I happened to have a very thorough and compassionate, old-school CNA instructor back in those days (15 years ago!) who pummeled into our heads an element of customer service and stewardship toward our patients. We didn't just learn to wipe butts & make beds; she was adamant in lecturing us about respecting the humanity of people, normalizing their experience, treating them with courtesy and old fashioned manners.
I could tell even then, this teacher was fighting an uphill battle. The majority of students were a) totally disinterested in learning about the meaningful elements of this work and just wanted to get their certificates, scram and get a job - many were on court ordered programs, welfare to work etc. b) from foreign countries where the cultural practices are so different than ours, especially in a western medical setting, with a language barrier, that many could not grasp the theory. (I asked.) The test was mostly about skills.
So we are left with a workforce of CNAs who are largely undereducated, uninterested, and from vastly different cultures who struggle to adapt & communicate effectively.
Before anyone gets their panties in a twist, I'm not generalizing.

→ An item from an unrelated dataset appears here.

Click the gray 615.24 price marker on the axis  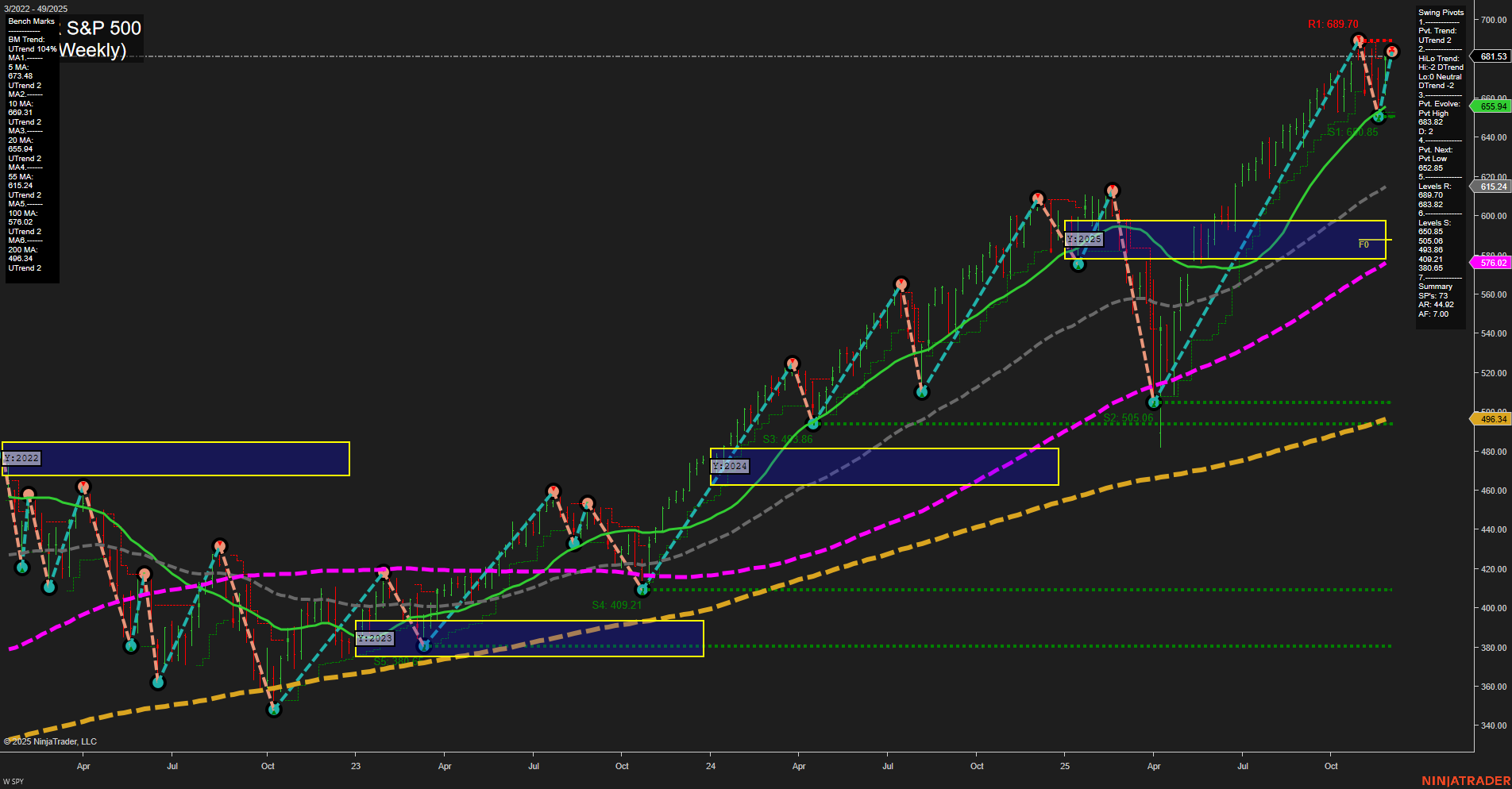coord(1493,187)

I've been very careful not to use blanket terminology. There are some AMAZING CNAs out there who are dedicated, hardworking, respectful and skilled. Most of them are on their way to nursing school.

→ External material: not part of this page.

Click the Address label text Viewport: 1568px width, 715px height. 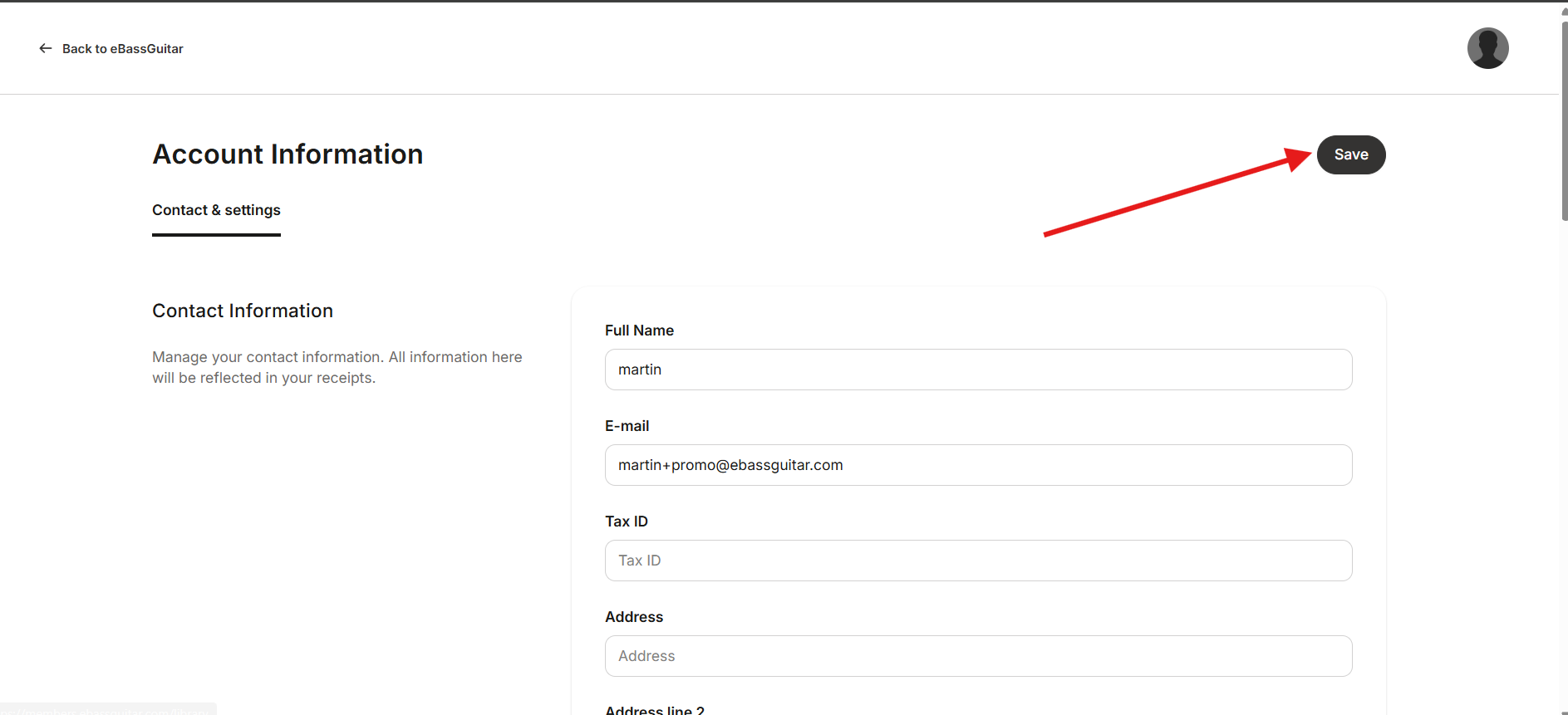634,617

It's so typically American to wait for a crisis, then try and treat the symptoms/problems rather than analyzing the root of the problem and changing systems to prevent the crisis. Nursing homes have been and will continue to be places of low quality care and workplace conflict until we figure out how to modify and improve CNA education & raise the pay. Patients, technology, pharmacology, and health care laws are getting more and more complicated. 3 weeks of training doesn't cut it any more. We need to stop churning out such poorly prepared direct care workers and stop tolerating low quality employees. CNAs are the backbone of any facility and as long as they remain undereducated and underpaid, this is how it will continue to be.